Ongoing opportunities
As we enter the second half of 2022, the provision of training continues apace. BBV, is currently offering exciting opportunities to trial a new career working on the giant tunnelling machines that will bore beneath the ground in Warwickshire and Birmingham. The 20-day trial, delivered in conjunction with Tunnelcraft, is the latest development in HS2’s drive to ensure that local people benefit from upskilling and employment openings.

Site workers walking towards the TBM inside the north portal tunnel

The paid work trial is open to candidates aged 18 or over. During the placement, trainees will develop an understanding of all aspects of delivering complex tunnelling programmes, from the work that takes place in the pit top, the slurry treatment plant, and the mechanical and electrical works required.

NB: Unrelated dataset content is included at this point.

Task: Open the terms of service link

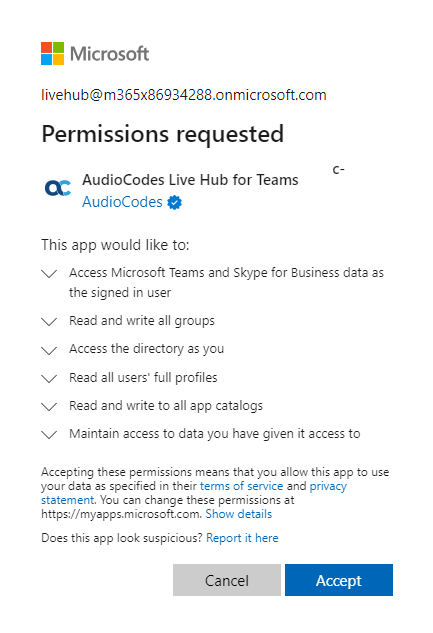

“This work trial is the latest in a long line of opportunities we’re creating for people across the region, who want to expand their skills and experiences,” said Shilpi Akbar. “It’s not every day that you get the chance to work on such an exciting and complex tunnelling project, so I’d encourage people who are interested to get in touch straight away.”

With over 27,000 people now part of the team delivering this revolutionary rail project, HS2 and its partners are striving to leave a lasting skills legacy, creating a talent pool that will drive forward major infrastructure projects of the future. HS2 is providing unique training opportunities for those looking to start an exciting new career or change their current trajectory, and will continue to do so as work begins on future phases of the project to Crewe, Manchester, and the East Midlands.